• [OBJECTIVE]:
Copy all of the following data line for line, reproducing every character without any change.

• [MATERIAL FOR THIS EXERCISE]:
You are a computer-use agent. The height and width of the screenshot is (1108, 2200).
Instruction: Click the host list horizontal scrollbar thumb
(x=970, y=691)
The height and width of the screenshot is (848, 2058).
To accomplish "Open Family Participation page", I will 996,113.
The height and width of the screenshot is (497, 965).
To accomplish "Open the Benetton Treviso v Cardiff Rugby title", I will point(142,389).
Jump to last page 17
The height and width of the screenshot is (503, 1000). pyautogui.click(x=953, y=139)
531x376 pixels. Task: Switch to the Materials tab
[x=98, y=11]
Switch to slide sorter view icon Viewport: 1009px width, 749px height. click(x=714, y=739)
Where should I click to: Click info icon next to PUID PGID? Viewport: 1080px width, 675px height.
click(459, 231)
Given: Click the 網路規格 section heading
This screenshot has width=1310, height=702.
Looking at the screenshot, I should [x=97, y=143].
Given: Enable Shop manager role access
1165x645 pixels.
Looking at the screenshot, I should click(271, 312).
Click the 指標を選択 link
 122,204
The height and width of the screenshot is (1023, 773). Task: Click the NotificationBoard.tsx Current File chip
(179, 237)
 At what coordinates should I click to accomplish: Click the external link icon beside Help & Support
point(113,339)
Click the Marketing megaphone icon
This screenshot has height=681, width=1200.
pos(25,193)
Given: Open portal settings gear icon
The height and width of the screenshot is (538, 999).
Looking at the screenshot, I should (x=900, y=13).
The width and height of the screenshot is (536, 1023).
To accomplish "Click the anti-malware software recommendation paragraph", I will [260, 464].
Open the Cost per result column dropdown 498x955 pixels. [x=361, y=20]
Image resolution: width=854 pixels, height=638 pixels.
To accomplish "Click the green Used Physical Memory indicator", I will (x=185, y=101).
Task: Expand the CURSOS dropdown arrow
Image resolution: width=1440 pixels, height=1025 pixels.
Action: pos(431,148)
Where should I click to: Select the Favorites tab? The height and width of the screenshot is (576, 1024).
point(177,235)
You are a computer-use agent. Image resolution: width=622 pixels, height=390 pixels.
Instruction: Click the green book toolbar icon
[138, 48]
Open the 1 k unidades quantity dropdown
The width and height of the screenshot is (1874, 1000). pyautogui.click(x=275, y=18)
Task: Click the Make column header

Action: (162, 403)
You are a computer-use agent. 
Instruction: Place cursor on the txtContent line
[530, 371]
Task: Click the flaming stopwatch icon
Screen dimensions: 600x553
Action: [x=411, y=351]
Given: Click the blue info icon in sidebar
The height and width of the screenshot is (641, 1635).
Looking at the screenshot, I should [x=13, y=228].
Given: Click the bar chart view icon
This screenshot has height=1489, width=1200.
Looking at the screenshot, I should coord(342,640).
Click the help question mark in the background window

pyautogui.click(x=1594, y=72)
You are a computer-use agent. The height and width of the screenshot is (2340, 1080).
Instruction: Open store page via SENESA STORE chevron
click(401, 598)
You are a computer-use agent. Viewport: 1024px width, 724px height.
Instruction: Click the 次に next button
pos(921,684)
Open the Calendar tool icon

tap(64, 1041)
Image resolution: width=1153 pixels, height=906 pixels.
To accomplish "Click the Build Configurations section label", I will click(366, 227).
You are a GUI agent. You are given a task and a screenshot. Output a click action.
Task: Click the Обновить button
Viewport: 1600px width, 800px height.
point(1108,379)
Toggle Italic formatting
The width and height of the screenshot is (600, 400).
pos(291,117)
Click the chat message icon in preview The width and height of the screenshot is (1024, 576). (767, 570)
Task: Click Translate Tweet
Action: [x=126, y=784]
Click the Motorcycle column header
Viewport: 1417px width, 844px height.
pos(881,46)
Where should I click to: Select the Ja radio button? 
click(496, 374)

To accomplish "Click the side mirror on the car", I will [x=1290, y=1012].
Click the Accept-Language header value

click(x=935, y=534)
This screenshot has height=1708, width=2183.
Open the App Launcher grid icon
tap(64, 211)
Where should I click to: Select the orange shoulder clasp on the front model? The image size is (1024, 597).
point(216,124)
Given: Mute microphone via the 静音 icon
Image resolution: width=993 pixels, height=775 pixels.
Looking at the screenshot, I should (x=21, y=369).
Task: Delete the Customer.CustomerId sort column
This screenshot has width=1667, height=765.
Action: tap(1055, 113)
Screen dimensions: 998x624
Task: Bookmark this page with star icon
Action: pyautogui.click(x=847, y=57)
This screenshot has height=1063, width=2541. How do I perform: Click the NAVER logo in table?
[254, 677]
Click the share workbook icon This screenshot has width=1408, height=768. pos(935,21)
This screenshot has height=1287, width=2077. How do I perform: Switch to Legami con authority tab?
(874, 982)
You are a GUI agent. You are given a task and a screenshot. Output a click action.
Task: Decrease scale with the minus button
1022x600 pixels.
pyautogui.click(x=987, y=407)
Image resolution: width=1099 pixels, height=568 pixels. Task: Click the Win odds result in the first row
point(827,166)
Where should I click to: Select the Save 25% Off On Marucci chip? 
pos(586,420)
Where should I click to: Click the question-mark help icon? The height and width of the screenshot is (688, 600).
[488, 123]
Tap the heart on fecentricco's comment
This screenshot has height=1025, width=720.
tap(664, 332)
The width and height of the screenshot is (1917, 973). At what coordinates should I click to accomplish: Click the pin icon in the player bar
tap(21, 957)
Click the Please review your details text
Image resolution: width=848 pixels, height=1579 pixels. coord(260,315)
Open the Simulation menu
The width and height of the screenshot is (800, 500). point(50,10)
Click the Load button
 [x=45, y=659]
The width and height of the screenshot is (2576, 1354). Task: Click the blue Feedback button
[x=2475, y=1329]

• [TASK RESPONSE]:
You are a computer-use agent. The height and width of the screenshot is (1108, 2200).
Instruction: Click the host list horizontal scrollbar thumb
(x=970, y=691)
The height and width of the screenshot is (848, 2058).
To accomplish "Open Family Participation page", I will 996,113.
The height and width of the screenshot is (497, 965).
To accomplish "Open the Benetton Treviso v Cardiff Rugby title", I will point(142,389).
Jump to last page 17
The height and width of the screenshot is (503, 1000). pyautogui.click(x=953, y=139)
531x376 pixels. Task: Switch to the Materials tab
[x=98, y=11]
Switch to slide sorter view icon Viewport: 1009px width, 749px height. click(x=714, y=739)
Where should I click to: Click info icon next to PUID PGID? Viewport: 1080px width, 675px height.
click(459, 231)
Given: Click the 網路規格 section heading
This screenshot has width=1310, height=702.
Looking at the screenshot, I should [x=97, y=143].
Given: Enable Shop manager role access
1165x645 pixels.
Looking at the screenshot, I should click(271, 312).
Click the 指標を選択 link
 122,204
The height and width of the screenshot is (1023, 773). Task: Click the NotificationBoard.tsx Current File chip
(179, 237)
 At what coordinates should I click to accomplish: Click the external link icon beside Help & Support
point(113,339)
Click the Marketing megaphone icon
This screenshot has height=681, width=1200.
pos(25,193)
Given: Open portal settings gear icon
The height and width of the screenshot is (538, 999).
Looking at the screenshot, I should (x=900, y=13).
The width and height of the screenshot is (536, 1023).
To accomplish "Click the anti-malware software recommendation paragraph", I will [260, 464].
Open the Cost per result column dropdown 498x955 pixels. [x=361, y=20]
Image resolution: width=854 pixels, height=638 pixels.
To accomplish "Click the green Used Physical Memory indicator", I will (x=185, y=101).
Task: Expand the CURSOS dropdown arrow
Image resolution: width=1440 pixels, height=1025 pixels.
Action: pos(431,148)
Where should I click to: Select the Favorites tab? The height and width of the screenshot is (576, 1024).
point(177,235)
You are a computer-use agent. Image resolution: width=622 pixels, height=390 pixels.
Instruction: Click the green book toolbar icon
[138, 48]
Open the 1 k unidades quantity dropdown
The width and height of the screenshot is (1874, 1000). pyautogui.click(x=275, y=18)
Task: Click the Make column header

Action: (162, 403)
You are a computer-use agent. 
Instruction: Place cursor on the txtContent line
[530, 371]
Task: Click the flaming stopwatch icon
Screen dimensions: 600x553
Action: [x=411, y=351]
Given: Click the blue info icon in sidebar
The height and width of the screenshot is (641, 1635).
Looking at the screenshot, I should [x=13, y=228].
Given: Click the bar chart view icon
This screenshot has height=1489, width=1200.
Looking at the screenshot, I should coord(342,640).
Click the help question mark in the background window

pyautogui.click(x=1594, y=72)
You are a computer-use agent. The height and width of the screenshot is (2340, 1080).
Instruction: Open store page via SENESA STORE chevron
click(401, 598)
You are a computer-use agent. Viewport: 1024px width, 724px height.
Instruction: Click the 次に next button
pos(921,684)
Open the Calendar tool icon

tap(64, 1041)
Image resolution: width=1153 pixels, height=906 pixels.
To accomplish "Click the Build Configurations section label", I will click(366, 227).
You are a GUI agent. You are given a task and a screenshot. Output a click action.
Task: Click the Обновить button
Viewport: 1600px width, 800px height.
point(1108,379)
Toggle Italic formatting
The width and height of the screenshot is (600, 400).
pos(291,117)
Click the chat message icon in preview The width and height of the screenshot is (1024, 576). (767, 570)
Task: Click Translate Tweet
Action: [x=126, y=784]
Click the Motorcycle column header
Viewport: 1417px width, 844px height.
pos(881,46)
Where should I click to: Select the Ja radio button? 
click(496, 374)

To accomplish "Click the side mirror on the car", I will [x=1290, y=1012].
Click the Accept-Language header value

click(x=935, y=534)
This screenshot has height=1708, width=2183.
Open the App Launcher grid icon
tap(64, 211)
Where should I click to: Select the orange shoulder clasp on the front model? The image size is (1024, 597).
point(216,124)
Given: Mute microphone via the 静音 icon
Image resolution: width=993 pixels, height=775 pixels.
Looking at the screenshot, I should (x=21, y=369).
Task: Delete the Customer.CustomerId sort column
This screenshot has width=1667, height=765.
Action: tap(1055, 113)
Screen dimensions: 998x624
Task: Bookmark this page with star icon
Action: pyautogui.click(x=847, y=57)
This screenshot has height=1063, width=2541. How do I perform: Click the NAVER logo in table?
[254, 677]
Click the share workbook icon This screenshot has width=1408, height=768. pos(935,21)
This screenshot has height=1287, width=2077. How do I perform: Switch to Legami con authority tab?
(874, 982)
You are a GUI agent. You are given a task and a screenshot. Output a click action.
Task: Decrease scale with the minus button
1022x600 pixels.
pyautogui.click(x=987, y=407)
Image resolution: width=1099 pixels, height=568 pixels. Task: Click the Win odds result in the first row
point(827,166)
Where should I click to: Select the Save 25% Off On Marucci chip? 
pos(586,420)
Where should I click to: Click the question-mark help icon? The height and width of the screenshot is (688, 600).
[488, 123]
Tap the heart on fecentricco's comment
This screenshot has height=1025, width=720.
tap(664, 332)
The width and height of the screenshot is (1917, 973). At what coordinates should I click to accomplish: Click the pin icon in the player bar
tap(21, 957)
Click the Please review your details text
Image resolution: width=848 pixels, height=1579 pixels. coord(260,315)
Open the Simulation menu
The width and height of the screenshot is (800, 500). point(50,10)
Click the Load button
 [x=45, y=659]
The width and height of the screenshot is (2576, 1354). Task: Click the blue Feedback button
[x=2475, y=1329]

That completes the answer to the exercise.